Inauguration Day proves peaceful reprieve from post-election chaos

In this Wednesday, Jan. 6, 2021 file photo, Trump supporters try to break through a police barrier at the Capitol in Washington. In what could be the longest of legal longshots, several of those arrested for storming the U.S. Capitol are holding out hope that President Donald Trump will use some of his last hours in office to grant all the rioters a full and complete pardon. (AP Photo/Julio Cortez)

By Emily Cousins | Staff Writer

The road to Inauguration Day was a challenge. Claims of election fraud, legal challenges to the election, the flip of partisan control in the Senate and an insurrection on Capitol Hill eventually led to a successful transfer of power.

After days of counting, Joe Biden was projected to the next president of the United States by the Associated Press on Nov. 7.

Even before Election Day came, former President Donald Trump set the stage to claim election fraud if he lost. His team pursued 62 election lawsuits, all of which failed except one involving first-time voter ID, which was later overturned by the Supreme Court.

The Department of Homeland Security even released a statement, reassuring the public that the election was not fraudulent.

“The November 3rd election was the most secure in American history. Right now, across the country, election officials are reviewing and double checking the entire election process prior to finalizing the result,” the statement said.

Ballot recounts were done in many states such as Wisconsin and Georgia, and every time Biden came out victorious.

The states that were recounting felt pressure from Republican leaders to exclude votes. Georgia Secretary of State Brad Raffensperger said Sen. Lindsey Graham (R-S.C.) was one of the people encouraging Raffensperger to change the outcome of the election.

Georgia’s state runoff was the Democrats’ chance to take control of the Senate. Both Jon Ossoff and Raphael Warnock beat their Republican counterparts and were sworn in a few hours after the inauguration on Wednesday.

The Democrats now have control of the executive and legislative branches of the government, making a clear path for Biden’s administration and their goals.

The impending shift of power to a new president and party inspired a presidential rally where Trump gave a speech to protesters on Jan. 6. Many of the protesters came to the Capitol to take a stand against the election of Biden. They stormed the Capitol building, threatening to kill politicians and steal electoral ballots. Five people died as a result of the riot.

“I do think that what Donald Trump has come to represent on the American political landscape — as the Jan. 6 storming of the Capitol made plain for all to see — is the aspiration for an altogether different political order, or regime,” said Dr. Dwight Allman, associate professor of political science.

This led to the second impeachment of Trump, which was backed by 10 Republicans in the House of Representatives. Up next will be the Senate trial.

Then-Senate Majority Leader Mitch McConnell said that the protesters were “provoked by the president.” This could mean some Republican senators may join Democrats on the vote to convict Trump.

Because of the attempted coup on Capitol Hill, security in Washington D.C. on Inauguration Day was strict, keeping the inauguration safe and orderly.

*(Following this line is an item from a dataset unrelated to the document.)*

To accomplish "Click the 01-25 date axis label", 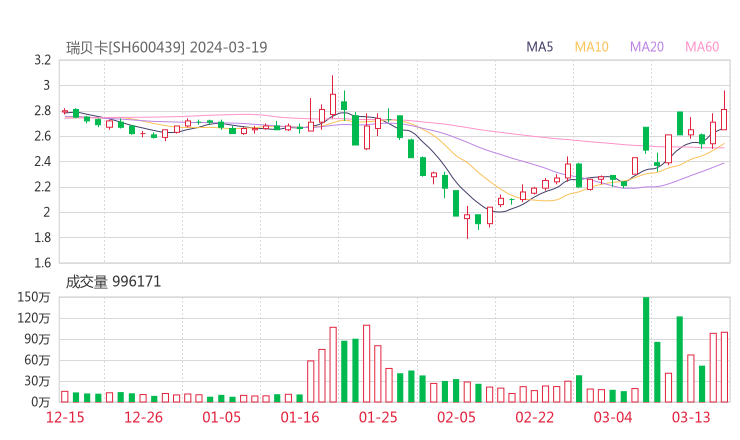I will 378,417.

Dr. James Curry, Baylor professor and director of the Washington Internship Program and the Bob Bullock professor of public policy and administration, said even after the difficult journey to Inauguration Day, the nation is moving forward.

“Admittedly, there were numerous bumps in the road along the way, but today we are watching members of both parties participating in an orderly transfer of power,” Curry said. “The outgoing president did all he could to derail the process and failed.”